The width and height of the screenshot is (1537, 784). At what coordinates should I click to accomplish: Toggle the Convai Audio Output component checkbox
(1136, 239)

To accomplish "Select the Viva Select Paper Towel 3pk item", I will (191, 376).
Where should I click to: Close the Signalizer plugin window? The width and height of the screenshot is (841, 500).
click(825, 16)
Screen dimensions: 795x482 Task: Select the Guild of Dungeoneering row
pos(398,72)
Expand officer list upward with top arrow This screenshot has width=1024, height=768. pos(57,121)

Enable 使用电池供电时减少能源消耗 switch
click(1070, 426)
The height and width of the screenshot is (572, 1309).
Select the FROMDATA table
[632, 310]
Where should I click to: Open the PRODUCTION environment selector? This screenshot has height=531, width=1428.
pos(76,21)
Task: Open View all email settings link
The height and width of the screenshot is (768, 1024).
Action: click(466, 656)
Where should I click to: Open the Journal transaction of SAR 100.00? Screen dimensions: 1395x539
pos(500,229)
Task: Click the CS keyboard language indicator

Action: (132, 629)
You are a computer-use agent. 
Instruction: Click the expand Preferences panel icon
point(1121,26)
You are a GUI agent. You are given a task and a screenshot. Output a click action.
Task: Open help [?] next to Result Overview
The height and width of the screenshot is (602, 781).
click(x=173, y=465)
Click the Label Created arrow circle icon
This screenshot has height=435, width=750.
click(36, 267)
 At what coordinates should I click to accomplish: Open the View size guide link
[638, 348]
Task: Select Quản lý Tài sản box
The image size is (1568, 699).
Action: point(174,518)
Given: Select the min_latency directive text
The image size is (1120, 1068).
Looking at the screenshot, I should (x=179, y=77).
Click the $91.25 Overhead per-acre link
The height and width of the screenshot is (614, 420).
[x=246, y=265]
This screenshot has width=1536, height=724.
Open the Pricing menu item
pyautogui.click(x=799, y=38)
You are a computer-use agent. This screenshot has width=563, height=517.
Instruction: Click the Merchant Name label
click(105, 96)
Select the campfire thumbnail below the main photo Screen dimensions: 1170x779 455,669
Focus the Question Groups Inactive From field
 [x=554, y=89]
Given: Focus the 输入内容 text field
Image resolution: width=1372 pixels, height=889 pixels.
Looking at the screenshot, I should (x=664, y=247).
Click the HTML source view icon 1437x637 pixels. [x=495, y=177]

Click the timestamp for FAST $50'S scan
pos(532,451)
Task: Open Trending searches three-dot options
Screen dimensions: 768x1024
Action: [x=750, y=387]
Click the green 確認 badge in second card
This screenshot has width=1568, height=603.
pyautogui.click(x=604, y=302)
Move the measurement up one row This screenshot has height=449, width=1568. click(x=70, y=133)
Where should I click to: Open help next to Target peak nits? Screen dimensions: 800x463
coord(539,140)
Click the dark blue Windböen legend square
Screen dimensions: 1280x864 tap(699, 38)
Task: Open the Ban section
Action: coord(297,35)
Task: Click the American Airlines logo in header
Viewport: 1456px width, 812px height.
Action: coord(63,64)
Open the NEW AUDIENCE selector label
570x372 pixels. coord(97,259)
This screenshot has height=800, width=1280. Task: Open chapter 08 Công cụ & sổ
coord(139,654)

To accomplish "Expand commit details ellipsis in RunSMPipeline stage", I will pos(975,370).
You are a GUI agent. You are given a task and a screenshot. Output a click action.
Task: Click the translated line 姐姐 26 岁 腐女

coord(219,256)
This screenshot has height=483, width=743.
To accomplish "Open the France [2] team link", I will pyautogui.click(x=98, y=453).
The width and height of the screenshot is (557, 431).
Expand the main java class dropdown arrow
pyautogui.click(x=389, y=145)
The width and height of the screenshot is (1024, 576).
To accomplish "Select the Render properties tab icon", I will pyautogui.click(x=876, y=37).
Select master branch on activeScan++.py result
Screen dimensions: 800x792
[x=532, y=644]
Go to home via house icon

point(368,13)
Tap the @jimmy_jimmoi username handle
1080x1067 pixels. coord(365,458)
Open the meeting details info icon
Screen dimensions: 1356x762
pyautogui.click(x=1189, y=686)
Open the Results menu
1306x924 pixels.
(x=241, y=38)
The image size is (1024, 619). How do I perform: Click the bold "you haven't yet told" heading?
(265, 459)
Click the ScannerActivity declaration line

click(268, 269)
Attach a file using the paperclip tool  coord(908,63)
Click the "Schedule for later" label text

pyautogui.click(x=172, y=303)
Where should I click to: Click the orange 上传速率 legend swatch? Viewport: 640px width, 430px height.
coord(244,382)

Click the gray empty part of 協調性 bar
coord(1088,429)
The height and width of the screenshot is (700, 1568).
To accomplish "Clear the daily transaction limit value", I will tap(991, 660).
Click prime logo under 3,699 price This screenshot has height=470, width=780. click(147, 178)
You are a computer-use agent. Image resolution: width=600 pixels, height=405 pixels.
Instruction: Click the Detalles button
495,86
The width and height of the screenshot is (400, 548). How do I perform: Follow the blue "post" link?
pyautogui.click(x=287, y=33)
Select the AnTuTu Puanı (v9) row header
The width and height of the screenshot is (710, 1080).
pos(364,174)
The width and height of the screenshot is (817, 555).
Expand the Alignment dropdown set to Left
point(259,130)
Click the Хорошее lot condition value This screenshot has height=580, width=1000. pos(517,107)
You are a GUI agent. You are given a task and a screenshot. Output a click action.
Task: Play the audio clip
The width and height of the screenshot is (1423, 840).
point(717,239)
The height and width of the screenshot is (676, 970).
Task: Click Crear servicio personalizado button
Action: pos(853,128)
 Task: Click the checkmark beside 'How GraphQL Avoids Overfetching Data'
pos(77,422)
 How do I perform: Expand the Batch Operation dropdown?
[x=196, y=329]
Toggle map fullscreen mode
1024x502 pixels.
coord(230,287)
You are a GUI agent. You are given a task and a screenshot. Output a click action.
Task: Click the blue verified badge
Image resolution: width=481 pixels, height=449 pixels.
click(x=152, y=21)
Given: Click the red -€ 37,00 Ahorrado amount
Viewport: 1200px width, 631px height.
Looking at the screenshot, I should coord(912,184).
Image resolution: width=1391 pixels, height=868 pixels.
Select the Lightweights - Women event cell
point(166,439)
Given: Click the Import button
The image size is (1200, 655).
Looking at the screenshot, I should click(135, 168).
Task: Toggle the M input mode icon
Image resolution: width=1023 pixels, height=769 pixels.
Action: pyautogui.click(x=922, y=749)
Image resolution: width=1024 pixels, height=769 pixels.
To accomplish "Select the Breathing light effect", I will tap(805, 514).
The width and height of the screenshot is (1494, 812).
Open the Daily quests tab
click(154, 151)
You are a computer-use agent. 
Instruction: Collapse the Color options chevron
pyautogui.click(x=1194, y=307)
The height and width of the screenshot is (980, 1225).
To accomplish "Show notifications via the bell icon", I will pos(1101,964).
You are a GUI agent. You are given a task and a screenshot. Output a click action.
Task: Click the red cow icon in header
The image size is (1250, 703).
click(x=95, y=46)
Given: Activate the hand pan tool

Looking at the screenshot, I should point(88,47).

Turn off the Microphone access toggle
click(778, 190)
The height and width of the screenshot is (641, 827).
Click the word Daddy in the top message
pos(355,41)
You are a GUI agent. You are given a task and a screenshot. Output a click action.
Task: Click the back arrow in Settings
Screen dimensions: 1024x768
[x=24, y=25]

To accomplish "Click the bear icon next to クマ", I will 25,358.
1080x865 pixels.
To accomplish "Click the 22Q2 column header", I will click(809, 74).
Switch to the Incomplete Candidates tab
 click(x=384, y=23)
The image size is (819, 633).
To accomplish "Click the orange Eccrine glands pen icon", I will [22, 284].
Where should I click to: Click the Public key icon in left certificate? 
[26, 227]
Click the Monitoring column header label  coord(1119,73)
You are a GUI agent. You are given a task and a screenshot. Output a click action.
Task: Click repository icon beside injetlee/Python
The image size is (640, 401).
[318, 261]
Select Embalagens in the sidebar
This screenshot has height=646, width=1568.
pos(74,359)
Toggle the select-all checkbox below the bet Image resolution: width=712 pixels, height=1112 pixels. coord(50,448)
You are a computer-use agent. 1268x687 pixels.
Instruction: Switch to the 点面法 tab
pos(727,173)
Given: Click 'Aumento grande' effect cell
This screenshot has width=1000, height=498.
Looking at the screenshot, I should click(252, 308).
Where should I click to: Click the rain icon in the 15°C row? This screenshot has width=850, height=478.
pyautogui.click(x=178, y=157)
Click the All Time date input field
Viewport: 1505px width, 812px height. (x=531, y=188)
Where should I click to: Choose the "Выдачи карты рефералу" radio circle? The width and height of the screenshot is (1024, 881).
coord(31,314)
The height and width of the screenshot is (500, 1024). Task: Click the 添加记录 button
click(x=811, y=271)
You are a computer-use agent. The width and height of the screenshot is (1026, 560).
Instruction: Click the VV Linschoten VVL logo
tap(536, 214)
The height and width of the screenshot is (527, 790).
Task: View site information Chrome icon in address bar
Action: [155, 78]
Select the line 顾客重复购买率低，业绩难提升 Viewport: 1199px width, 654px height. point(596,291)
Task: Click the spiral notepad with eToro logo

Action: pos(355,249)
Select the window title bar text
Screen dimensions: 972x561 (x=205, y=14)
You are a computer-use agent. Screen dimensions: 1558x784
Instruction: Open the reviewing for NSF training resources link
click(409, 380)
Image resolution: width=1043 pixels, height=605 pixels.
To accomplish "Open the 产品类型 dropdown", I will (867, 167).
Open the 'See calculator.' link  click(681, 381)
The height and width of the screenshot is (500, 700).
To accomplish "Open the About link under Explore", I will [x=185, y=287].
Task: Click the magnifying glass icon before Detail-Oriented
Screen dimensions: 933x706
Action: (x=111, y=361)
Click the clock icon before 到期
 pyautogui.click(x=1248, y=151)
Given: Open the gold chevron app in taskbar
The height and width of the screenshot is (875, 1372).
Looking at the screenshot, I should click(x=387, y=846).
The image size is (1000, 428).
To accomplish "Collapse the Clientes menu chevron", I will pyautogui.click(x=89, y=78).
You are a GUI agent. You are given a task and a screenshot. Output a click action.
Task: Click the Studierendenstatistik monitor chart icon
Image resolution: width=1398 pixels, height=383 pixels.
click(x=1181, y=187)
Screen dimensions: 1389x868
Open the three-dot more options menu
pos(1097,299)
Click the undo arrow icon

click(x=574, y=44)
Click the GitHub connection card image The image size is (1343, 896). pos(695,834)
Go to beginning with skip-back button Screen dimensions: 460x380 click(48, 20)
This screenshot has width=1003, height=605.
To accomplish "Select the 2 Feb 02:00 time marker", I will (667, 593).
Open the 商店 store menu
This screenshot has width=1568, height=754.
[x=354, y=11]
=======
> _What you have to do_
Where does the string "badge" occur in the listing above? Return every line that contains it.

> _Exercise answer_
Click the green 確認 badge in second card
Task: Click the blue verified badge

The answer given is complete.